A sliding sleeve is a standard component for the completion of an oil or gas well. Their main uses are to shut off flow from one or more reservoir zones or to regulate pressure between zones.

There are two main categories of sliding sleeves: open/close and choking. Open/close sleeves are shifted between a full open position and a closed position. They are used to shut off flow from a zone for economic reasons or to shut off a zone that is depleting or producing too much water. In multi-zone wells, they are used to regulate which zones to produce from and which ones to shut off. Mechanically actuated sleeves are simple and inexpensive but require actuation by a "lock," which must be run in the well on wireline or coiled tubing. Hydraulically actuated sleeves are more complicated but can be actuated from a small pump at surface. King sleeves can be used to regulate the pressure between two or more zones. They are also used to regulate the flow of fluid into a well during proppant fracturing or hydraulic fracturing operations. Choking sleeves are all hydraulically actuated and have a much more complex design than open/close sleeves.

==Operation==
A separation tool is pinned in the open position when run by slickline. This provides a flow path through the center of the tool while it is being set in the sliding sleeve.

The separation tool adapts to most manufacturers' locks to match the nipple profile in the sliding sleeve. The lock and separation tool assembly are installed with the appropriate running tool and prong.

When production is desired from an upper zone while blanking off the lower zone, a sliding sleeve with a nipple profile above and a polished sub below is installed in the tubing string opposite the upper zone. Packers are used to isolate the zones.

The sliding sleeve can be shifted to the open position and the separation tool can be run and locked into the bore of the sliding sleeve by standard slickline methods. The separation tool allows flow to enter from the annulus and produce up the tubing. The tool blanks off the tubing below the sleeve to isolate the lower zone.

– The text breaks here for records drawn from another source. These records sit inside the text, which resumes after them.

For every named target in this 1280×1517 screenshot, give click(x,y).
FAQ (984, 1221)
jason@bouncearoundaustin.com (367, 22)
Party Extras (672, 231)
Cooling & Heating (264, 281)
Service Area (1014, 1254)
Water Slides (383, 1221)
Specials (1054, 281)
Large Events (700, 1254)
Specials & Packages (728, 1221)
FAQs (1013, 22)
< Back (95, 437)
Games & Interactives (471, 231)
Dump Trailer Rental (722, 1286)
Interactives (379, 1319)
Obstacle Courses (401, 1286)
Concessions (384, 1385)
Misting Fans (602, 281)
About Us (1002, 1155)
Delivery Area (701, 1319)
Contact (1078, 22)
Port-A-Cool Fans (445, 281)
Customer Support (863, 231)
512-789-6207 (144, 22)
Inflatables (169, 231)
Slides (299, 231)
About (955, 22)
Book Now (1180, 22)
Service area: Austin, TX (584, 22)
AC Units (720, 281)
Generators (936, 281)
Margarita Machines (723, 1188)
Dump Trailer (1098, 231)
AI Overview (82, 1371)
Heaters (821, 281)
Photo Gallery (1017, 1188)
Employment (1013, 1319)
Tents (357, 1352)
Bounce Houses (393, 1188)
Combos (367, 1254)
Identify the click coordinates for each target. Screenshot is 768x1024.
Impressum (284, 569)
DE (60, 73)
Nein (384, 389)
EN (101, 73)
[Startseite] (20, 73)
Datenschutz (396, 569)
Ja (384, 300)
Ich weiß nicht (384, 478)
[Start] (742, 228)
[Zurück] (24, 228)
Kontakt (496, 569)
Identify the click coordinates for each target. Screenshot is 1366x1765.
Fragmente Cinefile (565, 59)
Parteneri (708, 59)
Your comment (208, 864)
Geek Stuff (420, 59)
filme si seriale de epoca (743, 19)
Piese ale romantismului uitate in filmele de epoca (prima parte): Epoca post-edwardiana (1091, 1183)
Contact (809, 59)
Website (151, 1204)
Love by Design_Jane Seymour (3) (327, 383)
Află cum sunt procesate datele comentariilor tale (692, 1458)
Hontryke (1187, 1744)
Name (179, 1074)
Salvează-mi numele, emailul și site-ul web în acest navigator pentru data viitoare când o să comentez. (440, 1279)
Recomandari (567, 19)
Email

The separation tool assembly is run on an appropriate running tool complete with a running prong. The running prong is connected to the top of the internal seal prong with a shear pin, and the running tool is attached to the lock in the normal manner. After locating the sliding sleeve, the operator jars downward to set the lock, then pulls upward to close the isolation plug in the separation tool. As this happens, a garter spring in the isolation plug moves a steel shear pin into a groove on the sealing prong, and an O-ring on the internal prong seals to isolate the tubing below the sliding sleeve. The running prong that is pinned to the top of the internal prong is then sheared, and the slickline toolstring may be withdrawn from the well.